*Supplied information*.
----

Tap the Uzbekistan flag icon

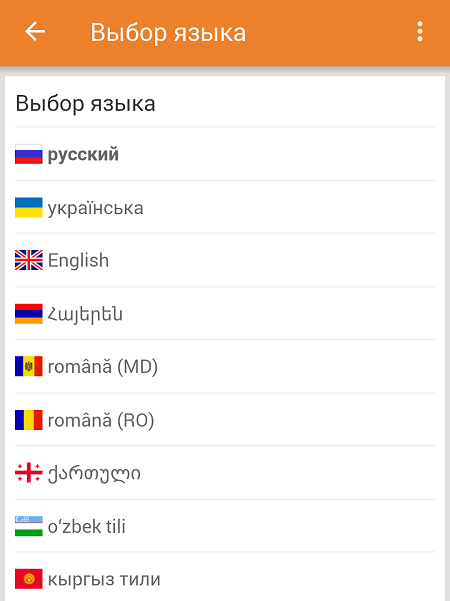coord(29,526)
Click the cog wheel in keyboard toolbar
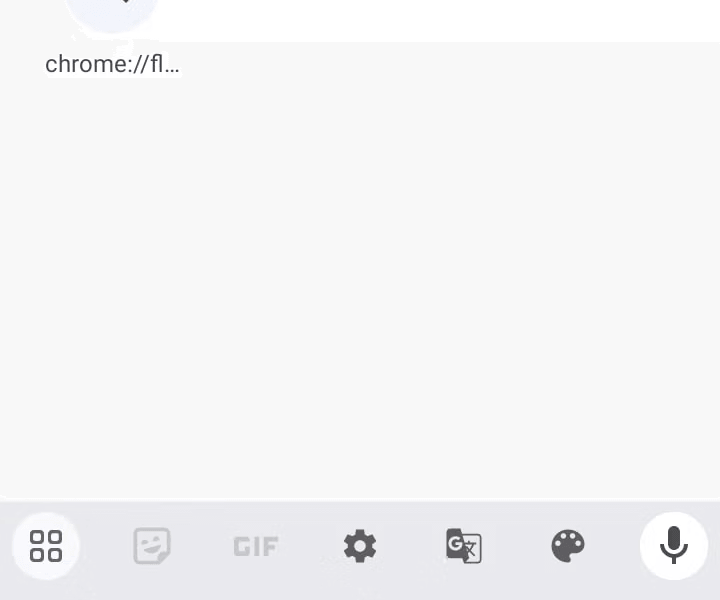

----

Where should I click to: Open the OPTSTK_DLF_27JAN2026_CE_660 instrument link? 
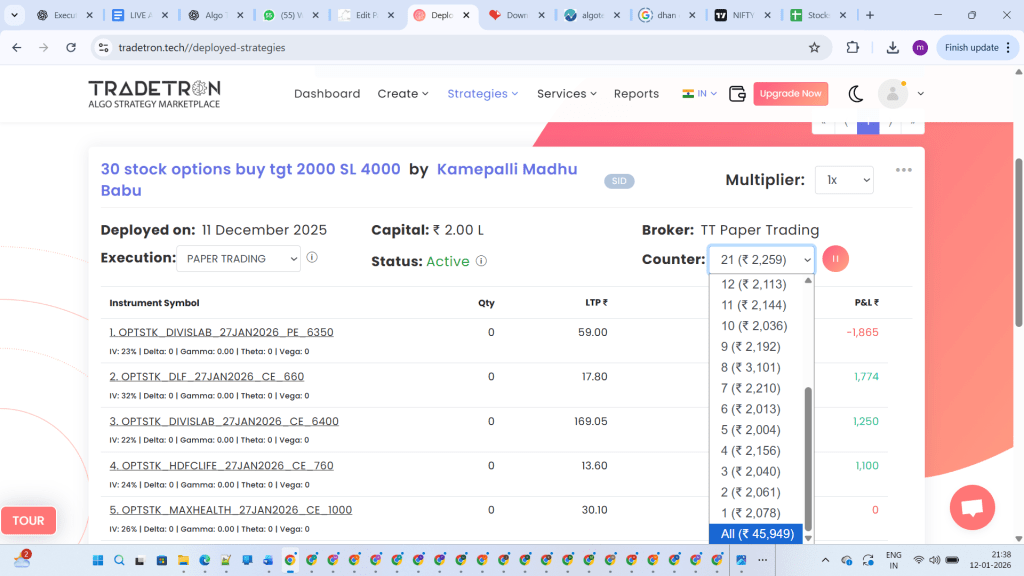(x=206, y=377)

----

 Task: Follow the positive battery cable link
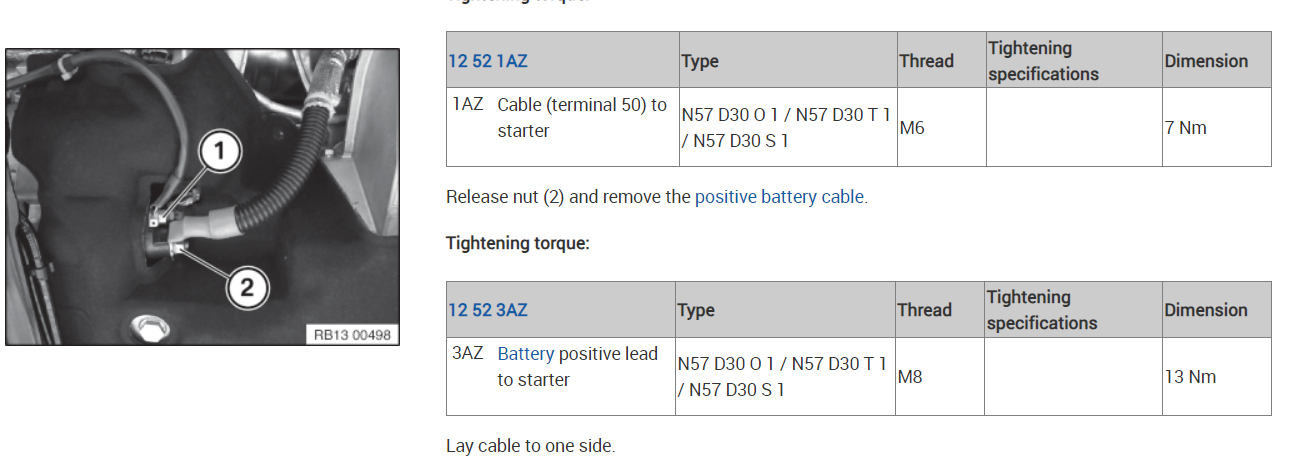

----

Rewrite the rows between the lines holding "Where should I" and "(x=206, y=377)", inclusive, with "instrument" replaced by "contract" and nothing else changed. Omit the pictures.

*Expected answer*.
Where should I click to: Open the OPTSTK_DLF_27JAN2026_CE_660 contract link? 
(x=206, y=377)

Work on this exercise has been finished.